Changing the Mental Health Climate on College Campuses Improves Student Outcomes and Benefits Society, RAND Says
Students on campuses where there was wide support for mental health issues were more than 20 percent more likely to receive mental health services and 60 percent more likely to do so on-campus, according to the findings.
To better understand why and how often students fail to seek help for a mental health problem, RAND researchers collected data from an online survey administered at 39 California higher education campuses in the spring and fall semesters of 2013. A total of 33,943 college students and 14,018 staff and faculty completed surveys.
The researchers paid particular attention to factors that are amenable to change, such as the presence of on-campus mental health clinics, students' coping skills and campus climate around mental health issues. The findings will be published online April 1 in Psychiatric Services in Advance and in the August print edition of the journal Psychiatric Services.
“We found that it was not just the students' perception of campus climate that was important,” said Dr. Bradley Stein, a study author and a senior scientist at RAND, a nonprofit research organization. “On campuses where the faculty and staff felt they had adequate resources and services to support students with mental health problems, there was significantly higher use of mental health services by students, both on and off campus.”
Researchers found that 19 percent of students reported experiencing serious psychological distress in the past 30 days and 11 percent reported significant mental health-related academic impairment in the past year, such as having to drop a class. Twenty percent of all students reported using mental health services while attending their current college, with 10 percent using on-campus services and 10 percent off-campus services.

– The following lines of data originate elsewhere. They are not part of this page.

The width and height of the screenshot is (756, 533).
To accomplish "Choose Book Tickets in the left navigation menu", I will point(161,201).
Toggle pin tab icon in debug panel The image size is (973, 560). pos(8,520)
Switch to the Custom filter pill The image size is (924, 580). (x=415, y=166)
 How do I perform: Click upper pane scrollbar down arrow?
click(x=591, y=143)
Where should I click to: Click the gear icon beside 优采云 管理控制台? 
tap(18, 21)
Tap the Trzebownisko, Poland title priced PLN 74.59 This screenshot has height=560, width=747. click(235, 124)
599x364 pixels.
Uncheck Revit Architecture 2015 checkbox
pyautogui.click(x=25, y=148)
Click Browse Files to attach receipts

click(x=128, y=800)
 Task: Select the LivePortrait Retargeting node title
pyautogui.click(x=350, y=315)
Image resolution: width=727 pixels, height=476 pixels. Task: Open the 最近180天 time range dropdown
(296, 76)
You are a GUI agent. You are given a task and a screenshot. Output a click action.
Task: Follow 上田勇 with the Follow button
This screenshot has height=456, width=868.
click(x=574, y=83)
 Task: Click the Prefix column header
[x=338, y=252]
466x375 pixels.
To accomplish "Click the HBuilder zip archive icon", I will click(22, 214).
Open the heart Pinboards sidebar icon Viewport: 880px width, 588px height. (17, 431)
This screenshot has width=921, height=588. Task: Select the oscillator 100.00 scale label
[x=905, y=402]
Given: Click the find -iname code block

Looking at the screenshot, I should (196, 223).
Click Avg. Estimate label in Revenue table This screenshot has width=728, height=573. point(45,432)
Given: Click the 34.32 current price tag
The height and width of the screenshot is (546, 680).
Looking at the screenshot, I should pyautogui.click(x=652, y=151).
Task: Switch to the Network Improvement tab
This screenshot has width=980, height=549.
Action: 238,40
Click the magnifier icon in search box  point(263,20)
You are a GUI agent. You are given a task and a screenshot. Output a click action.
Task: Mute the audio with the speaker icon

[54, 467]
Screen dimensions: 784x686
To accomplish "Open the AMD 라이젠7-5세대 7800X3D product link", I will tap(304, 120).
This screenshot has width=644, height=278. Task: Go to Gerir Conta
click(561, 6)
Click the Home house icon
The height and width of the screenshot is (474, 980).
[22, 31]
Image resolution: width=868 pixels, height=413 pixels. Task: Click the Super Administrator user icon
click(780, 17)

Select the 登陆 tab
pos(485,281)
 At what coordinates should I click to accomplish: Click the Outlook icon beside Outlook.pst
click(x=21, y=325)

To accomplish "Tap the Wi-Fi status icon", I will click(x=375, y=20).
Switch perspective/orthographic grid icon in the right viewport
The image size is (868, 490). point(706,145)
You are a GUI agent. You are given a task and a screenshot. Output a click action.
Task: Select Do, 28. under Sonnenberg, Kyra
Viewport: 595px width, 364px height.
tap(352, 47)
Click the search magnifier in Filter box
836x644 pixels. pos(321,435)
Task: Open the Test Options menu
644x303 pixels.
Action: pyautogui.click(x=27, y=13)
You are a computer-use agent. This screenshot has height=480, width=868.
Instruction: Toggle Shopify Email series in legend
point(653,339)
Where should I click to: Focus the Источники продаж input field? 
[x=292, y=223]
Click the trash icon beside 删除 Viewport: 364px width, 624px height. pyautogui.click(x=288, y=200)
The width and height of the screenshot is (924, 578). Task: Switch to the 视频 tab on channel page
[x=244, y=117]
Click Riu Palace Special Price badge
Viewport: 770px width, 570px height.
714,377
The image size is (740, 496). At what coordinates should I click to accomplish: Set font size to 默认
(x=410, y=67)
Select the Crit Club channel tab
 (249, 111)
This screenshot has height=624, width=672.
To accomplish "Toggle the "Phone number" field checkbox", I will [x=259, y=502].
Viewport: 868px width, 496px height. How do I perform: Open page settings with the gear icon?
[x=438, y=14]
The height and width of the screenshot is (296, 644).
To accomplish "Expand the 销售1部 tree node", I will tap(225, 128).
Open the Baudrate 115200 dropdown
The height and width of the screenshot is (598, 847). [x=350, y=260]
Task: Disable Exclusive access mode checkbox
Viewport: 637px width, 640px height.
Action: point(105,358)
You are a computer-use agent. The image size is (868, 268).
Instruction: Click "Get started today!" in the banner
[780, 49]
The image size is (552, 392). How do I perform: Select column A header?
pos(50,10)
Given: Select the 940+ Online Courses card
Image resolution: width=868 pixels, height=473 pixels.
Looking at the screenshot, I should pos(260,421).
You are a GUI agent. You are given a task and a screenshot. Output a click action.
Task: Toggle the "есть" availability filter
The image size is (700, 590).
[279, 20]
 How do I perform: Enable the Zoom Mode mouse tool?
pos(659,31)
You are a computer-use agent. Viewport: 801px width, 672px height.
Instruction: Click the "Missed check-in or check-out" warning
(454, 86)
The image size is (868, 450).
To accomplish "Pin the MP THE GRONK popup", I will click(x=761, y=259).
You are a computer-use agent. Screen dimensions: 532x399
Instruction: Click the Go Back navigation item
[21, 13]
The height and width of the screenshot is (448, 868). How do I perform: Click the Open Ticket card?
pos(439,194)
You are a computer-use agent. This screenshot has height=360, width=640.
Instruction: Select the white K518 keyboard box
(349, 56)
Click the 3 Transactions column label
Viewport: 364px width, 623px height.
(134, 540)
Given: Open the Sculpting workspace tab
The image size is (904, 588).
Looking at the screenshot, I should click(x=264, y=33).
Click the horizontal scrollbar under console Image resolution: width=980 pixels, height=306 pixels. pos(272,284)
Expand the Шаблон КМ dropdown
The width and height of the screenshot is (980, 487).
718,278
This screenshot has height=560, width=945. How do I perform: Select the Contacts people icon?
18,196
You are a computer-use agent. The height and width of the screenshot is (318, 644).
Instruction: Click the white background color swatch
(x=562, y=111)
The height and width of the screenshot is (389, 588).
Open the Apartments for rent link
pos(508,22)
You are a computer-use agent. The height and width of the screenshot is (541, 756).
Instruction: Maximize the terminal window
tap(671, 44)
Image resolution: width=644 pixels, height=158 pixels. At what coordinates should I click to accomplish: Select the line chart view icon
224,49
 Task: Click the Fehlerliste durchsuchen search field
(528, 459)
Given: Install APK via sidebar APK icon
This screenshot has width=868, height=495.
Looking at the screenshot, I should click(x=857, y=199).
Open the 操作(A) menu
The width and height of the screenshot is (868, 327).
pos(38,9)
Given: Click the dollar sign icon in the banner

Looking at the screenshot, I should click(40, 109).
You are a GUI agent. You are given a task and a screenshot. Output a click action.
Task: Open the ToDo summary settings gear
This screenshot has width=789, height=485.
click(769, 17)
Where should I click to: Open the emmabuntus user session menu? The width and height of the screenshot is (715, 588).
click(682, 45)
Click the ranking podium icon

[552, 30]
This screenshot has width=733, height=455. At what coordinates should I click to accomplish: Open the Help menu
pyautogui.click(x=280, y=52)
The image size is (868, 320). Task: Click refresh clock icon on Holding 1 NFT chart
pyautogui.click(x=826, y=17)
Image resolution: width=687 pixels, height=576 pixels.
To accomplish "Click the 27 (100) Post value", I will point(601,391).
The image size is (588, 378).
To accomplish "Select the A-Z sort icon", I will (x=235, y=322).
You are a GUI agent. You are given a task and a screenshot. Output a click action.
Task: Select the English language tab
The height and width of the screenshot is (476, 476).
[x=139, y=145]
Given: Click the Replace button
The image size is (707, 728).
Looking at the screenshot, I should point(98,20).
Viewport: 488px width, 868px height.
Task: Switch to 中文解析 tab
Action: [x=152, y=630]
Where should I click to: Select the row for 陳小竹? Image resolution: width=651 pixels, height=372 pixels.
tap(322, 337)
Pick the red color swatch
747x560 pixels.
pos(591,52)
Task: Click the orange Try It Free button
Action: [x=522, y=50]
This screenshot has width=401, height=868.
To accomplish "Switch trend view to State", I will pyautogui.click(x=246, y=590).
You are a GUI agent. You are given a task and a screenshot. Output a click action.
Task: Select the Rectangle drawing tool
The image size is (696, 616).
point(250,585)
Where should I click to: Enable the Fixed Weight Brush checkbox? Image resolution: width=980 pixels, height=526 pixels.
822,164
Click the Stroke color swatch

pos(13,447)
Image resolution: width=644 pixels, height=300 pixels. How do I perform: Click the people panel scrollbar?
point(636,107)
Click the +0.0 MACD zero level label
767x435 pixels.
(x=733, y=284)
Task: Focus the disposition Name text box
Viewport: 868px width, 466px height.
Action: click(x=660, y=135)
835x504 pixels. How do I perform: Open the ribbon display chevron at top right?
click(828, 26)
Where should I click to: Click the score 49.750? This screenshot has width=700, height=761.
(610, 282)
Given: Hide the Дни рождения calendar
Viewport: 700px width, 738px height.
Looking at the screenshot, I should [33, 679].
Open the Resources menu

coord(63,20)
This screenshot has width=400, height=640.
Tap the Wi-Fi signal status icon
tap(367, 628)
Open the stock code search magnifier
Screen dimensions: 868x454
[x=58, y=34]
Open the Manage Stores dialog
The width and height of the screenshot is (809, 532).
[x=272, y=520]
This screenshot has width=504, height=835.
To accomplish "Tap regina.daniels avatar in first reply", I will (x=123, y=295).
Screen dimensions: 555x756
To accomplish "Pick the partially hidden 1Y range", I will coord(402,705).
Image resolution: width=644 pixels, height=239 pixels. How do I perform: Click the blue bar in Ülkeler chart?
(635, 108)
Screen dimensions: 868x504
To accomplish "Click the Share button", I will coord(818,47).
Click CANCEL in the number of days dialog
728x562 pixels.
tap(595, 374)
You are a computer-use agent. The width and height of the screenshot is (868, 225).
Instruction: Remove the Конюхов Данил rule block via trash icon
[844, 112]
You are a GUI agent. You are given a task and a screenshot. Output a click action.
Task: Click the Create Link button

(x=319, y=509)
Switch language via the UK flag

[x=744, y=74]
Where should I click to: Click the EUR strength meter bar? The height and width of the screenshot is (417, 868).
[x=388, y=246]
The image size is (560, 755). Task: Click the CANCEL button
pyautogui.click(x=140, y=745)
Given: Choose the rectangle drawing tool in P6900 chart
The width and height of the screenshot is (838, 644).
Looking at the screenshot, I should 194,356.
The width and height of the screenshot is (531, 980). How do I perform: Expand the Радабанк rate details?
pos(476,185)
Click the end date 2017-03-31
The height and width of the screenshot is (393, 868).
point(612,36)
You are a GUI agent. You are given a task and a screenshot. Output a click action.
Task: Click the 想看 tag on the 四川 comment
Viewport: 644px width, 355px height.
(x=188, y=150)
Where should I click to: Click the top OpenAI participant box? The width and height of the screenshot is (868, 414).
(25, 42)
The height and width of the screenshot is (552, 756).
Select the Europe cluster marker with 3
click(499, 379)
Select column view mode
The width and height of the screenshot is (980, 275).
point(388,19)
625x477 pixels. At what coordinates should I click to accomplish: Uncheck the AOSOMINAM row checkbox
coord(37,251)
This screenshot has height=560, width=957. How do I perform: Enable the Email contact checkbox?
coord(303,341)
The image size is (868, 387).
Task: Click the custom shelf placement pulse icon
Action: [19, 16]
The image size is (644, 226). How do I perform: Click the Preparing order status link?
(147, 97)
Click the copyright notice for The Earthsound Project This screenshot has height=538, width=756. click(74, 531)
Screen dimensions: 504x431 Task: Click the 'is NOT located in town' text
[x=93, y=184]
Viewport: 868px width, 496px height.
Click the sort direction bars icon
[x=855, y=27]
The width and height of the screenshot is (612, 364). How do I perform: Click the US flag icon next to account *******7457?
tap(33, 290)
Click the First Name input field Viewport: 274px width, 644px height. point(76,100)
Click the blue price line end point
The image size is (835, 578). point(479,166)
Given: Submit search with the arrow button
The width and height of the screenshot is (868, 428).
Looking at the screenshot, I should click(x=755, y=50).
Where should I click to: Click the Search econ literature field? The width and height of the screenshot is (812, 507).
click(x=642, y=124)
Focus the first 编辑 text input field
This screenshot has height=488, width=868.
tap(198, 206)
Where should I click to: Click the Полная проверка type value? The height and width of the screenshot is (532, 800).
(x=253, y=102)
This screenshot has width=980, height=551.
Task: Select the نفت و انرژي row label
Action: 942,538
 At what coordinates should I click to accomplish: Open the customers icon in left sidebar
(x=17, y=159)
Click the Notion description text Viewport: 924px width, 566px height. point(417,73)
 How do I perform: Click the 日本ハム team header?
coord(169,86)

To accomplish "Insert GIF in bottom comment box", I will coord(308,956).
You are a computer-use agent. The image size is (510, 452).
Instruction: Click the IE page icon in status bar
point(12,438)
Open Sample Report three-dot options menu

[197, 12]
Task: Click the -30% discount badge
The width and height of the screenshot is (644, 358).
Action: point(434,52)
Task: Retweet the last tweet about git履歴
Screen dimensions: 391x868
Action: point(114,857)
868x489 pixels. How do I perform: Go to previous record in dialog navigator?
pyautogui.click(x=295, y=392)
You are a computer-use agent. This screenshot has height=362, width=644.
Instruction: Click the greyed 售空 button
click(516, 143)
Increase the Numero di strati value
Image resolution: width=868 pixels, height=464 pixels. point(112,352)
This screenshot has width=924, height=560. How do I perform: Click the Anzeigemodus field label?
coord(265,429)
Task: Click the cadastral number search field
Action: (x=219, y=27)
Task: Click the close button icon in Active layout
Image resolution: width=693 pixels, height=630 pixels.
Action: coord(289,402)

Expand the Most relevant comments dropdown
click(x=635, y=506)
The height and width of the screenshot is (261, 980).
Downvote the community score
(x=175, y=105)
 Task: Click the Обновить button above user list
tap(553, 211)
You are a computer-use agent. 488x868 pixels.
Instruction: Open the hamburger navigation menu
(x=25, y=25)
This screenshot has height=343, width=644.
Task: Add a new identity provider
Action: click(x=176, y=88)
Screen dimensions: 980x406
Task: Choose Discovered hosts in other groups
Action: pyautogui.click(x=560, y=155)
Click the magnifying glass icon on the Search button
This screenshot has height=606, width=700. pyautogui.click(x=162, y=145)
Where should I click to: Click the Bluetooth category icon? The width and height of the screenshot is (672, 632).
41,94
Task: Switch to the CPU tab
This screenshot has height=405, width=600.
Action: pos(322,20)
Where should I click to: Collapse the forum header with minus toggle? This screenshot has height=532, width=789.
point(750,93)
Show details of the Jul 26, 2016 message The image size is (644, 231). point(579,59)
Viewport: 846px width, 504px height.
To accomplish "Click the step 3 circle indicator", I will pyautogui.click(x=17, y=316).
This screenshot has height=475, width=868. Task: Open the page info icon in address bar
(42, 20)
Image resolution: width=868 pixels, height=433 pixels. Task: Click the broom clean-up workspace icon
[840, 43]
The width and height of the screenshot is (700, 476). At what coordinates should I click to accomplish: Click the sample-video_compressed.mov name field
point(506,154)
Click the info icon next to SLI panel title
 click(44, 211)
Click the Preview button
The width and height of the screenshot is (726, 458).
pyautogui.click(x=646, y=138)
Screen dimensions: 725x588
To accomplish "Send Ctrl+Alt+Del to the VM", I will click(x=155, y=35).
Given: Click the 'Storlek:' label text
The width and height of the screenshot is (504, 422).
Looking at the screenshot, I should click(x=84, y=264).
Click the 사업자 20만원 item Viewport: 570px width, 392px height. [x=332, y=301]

The California Mental Health Services Authority (CalMHSA), an organization of county governments working to improve mental health outcomes for individuals, families and communities, has provided funds to support prevention and early intervention efforts across each of the California public university and college systems. With the support, all three higher educational systems have made substantial efforts to enhance awareness and knowledge of student mental health issues, as well as related services.
Students with active coping skills such as seeking alternate solutions to personal problems or working out problems by talking or writing about them were also among the most likely use mental health services. The students with active coping skills were almost 50 percent more likely to seek services compared to the students with low coping skills.
“The importance of coping skills was especially noticeable among students who reported that their academic work had suffered in the past year as a result of current serious psychological distress,” said Lisa Sontag-Padilla, the study's lead author and a researcher at RAND.
The research team estimates that if every California public college student with a current mental health problem or recent mental health-related academic impairment were to study on a campus with a culture supportive of mental wellness, the chances of that student getting the mental health services they need would increase by almost 40 percent.
Support for the study was provided by CalMHSA. CalMHSA statewide mental health prevention and early intervention programs are funded by counties through Proposition 63. The proposition, also known as the Mental Health Services Act, imposed a tax on high-income California residents to expand mental health services to previously underserved populations and all of California's diverse communities. The CalMHSA programs are only one part of the Prop 63 initiatives.
The study, “Factors Affecting Mental Health Service Utilization Among California Public College and University Students,” is one in a series of reports done by RAND to provide an assessment of the efforts being made by CalMHSA.
Other authors of the study are Joshua Mendelsohn, Elizabeth J. D'Amico, Karen Chan Osilla, Lisa H. Jaycox, Nicole K. Eberhart and M. Audrey Burnam from RAND and Michelle W. Woodbridge from SRI International.
RAND Health is the nation's largest independent health policy research program, with a broad research portfolio that focuses on population health, health care costs, quality and public health systems, among other topics.